◆ EXERCISE INPUTS
▬▬▬▬▬▬▬▬▬▬
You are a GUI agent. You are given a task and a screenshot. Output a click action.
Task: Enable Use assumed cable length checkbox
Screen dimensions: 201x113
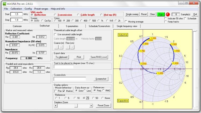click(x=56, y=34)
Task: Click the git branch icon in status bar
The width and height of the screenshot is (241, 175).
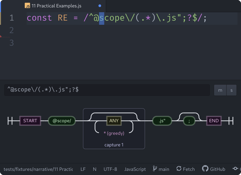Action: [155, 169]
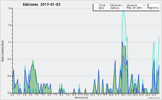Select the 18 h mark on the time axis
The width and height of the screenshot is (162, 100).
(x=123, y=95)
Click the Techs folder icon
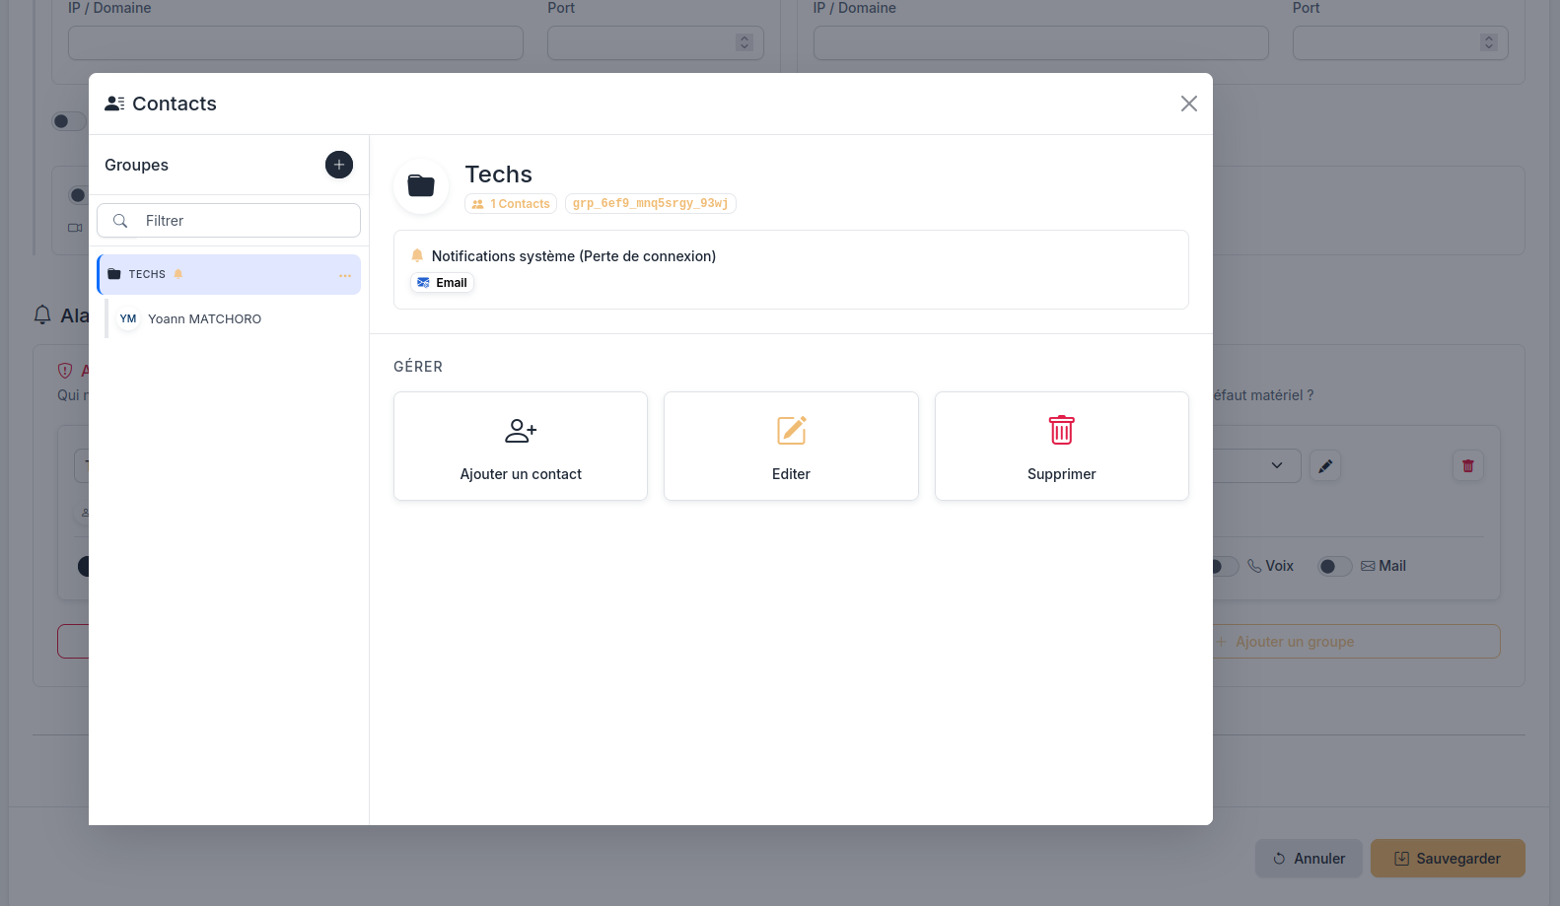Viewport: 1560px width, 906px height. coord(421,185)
▬▬▬▬▬▬▬▬▬▬
◆ EXERCISE
Please put every line of the data above into a JSON list of strings, one string per line, skipping blank lines and leaving the pictures out.

◆ THE REPLY
[
  "You are a GUI agent. You are given a task and a screenshot. Output a click action.",
  "Task: Enable Use assumed cable length checkbox",
  "Screen dimensions: 201x113",
  "click(x=56, y=34)",
  "Task: Click the git branch icon in status bar",
  "The width and height of the screenshot is (241, 175).",
  "Action: [155, 169]",
  "Select the 18 h mark on the time axis",
  "The width and height of the screenshot is (162, 100).",
  "(x=123, y=95)",
  "Click the Techs folder icon",
  "Viewport: 1560px width, 906px height. coord(421,185)"
]